--- begin Extract ---
Fang was also conductor of the Furby Youth Choir, a small army of modified toys which terrorized audiences at festivals around the US. He has worked forsynthcompanies including 4ms, LZX, Darkplace, and Bleep Labs, and has also been a curator for Church of the Friendly Ghost, staff member of the nonprofit organizations S1 and Austin Museum of Digital Art, and has taught synthesisand circuit bending workshops for the Modern Aural Sculpture Symposium South, New Media Art and Sound Summit, Future Music Summit, and Synth Library Portland.
Conjuring was created using material from my recording sessions with a Synthi 100 (in Vancouver, Canada) in September 2012, and a VCS3 (in Austin, Texas) in November of the same year. This brief composition explores the emotional tension created by instability, when processes outside of our control refuse to be tamed.
I first became aware of EMS after seeing Rick Reed perform with a Synthi, probably around 2002, and soon discovered Delia Derbyshire, the BBC Radiophonic Workshop, and other famous EMS users. At that time EMS itself was dormant, but after I learned that Robin Wood was beginning new production, I joined the waiting list for a new Synthi A and received it in 2018. By then I was also able to find an older Synthi (without its original KS, which I am still seeking!), and I am planning to take delivery of a new VCS3 soon as well. These instruments can be incredibly humbling and frustrating, but also reveal unexpected wonders. I don’t try to impose musical ideas on them; I let their particular quirks and personalities guide the compositional journey.
15. Headboggle – Nineteen Synthis (01:52)
--- end Extract ---
■ Exercise tasks
1. According to the passage on EMS synthesizers, in what year did the writer receive the new Synthi A ordered from the waiting list?
2. Extend the passage on EMS synthesizers, beginning after its final line.
--- begin Data supplied ---
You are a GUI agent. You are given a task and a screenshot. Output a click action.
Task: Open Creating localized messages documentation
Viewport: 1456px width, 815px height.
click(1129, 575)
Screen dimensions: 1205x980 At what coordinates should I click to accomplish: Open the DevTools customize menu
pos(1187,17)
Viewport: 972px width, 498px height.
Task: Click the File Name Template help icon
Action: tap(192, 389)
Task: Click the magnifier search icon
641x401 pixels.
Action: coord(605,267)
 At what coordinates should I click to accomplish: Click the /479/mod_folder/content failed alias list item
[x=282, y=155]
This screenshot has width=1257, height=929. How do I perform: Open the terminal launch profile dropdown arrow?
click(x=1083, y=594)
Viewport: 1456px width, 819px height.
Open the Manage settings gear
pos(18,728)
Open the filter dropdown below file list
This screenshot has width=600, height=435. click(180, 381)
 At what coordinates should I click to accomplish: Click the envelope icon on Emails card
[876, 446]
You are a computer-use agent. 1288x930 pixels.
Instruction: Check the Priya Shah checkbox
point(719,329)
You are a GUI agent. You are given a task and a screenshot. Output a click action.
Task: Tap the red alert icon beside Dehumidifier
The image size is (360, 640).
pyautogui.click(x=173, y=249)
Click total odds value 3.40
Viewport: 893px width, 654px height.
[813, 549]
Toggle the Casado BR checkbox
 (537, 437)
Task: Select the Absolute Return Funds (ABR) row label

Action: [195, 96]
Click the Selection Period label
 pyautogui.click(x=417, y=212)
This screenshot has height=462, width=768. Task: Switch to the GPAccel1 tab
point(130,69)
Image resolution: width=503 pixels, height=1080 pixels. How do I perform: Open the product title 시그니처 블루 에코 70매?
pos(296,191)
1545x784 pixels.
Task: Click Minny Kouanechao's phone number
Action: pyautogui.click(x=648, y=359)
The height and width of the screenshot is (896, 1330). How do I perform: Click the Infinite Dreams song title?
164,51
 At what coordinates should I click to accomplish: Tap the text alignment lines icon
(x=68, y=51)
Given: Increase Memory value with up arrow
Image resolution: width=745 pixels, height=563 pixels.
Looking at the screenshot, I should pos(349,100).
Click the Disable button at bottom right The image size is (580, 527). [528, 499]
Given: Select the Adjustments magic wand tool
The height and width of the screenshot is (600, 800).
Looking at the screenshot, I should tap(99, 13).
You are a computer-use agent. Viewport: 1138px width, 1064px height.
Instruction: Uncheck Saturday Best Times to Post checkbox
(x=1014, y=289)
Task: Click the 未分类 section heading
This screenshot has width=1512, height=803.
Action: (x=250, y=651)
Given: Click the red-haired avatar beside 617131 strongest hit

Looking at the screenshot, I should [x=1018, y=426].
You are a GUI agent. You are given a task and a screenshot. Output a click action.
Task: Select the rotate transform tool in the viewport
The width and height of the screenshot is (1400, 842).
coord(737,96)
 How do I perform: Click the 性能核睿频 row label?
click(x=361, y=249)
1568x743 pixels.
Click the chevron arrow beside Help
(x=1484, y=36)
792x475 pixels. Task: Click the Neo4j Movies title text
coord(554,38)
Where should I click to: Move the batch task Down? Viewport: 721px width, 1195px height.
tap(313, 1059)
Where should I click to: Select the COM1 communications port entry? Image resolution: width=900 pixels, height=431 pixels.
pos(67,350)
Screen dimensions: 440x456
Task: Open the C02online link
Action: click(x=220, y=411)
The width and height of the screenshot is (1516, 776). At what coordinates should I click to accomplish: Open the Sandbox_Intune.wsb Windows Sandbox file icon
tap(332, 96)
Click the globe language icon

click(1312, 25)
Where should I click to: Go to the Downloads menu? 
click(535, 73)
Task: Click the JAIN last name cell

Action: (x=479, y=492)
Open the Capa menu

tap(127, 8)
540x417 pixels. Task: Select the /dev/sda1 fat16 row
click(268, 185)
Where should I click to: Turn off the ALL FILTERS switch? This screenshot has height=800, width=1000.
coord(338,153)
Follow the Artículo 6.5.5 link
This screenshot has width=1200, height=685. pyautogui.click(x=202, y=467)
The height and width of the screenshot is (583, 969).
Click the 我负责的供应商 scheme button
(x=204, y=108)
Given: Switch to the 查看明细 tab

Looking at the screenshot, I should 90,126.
--- end Data supplied ---
■ Written answers
1. 2018

2.
San Francisco’s Derek Gedalecia has boasted over 100 releases in his twenty plus years composing and releasing music that spans from dense layered noise, synthesizer based works, avant neo-classical, to giddy electronics to ragtime piano… He is inviting to explore alien territories whether playing a Buchla Music Easel, a Synthi AKS and every instrument or production technique at his disposal.
After spending many years studying classical and ragtime piano, and then rock guitar in college bands, I was able to acquire an EMS Synthi A about 15 years ago.
This was the same year I acquired my first Eurorack (Doepfer) setup. The layout and sounds from the Synthi were so mind-expanding and enticing that my Doepfer system collected dust for a few years. I learned signal flow and modular synthesis first on the Synthi and then went on to refine that knowledge with other modular systems.
I have released many recordings and they almost always feature the Synthi A somewhere. Cheers to EMS for their designs and especially the Synthi which has and will bring me years of discovery and enjoyment
16. Georgios Karamanolakis – ForEmsSynthiE + D.I.Y. Breakout Box (03:18)
Georgios Karamanolakis (Γεώργιος Καραμανωλάκης) is an experimental artist and composer-improviser who lives in Athens Greece. He creates sounds that originate from monolithic drones mixed with elements of free jazz, noise and musique concrete, using a chimera of analogue and digital synthesizers, field recordings and tapes, metallic objects and various electroacoustic techniques. He is influenced by the culture of mysticism, experimental films and the aesthetics of cyberpunk.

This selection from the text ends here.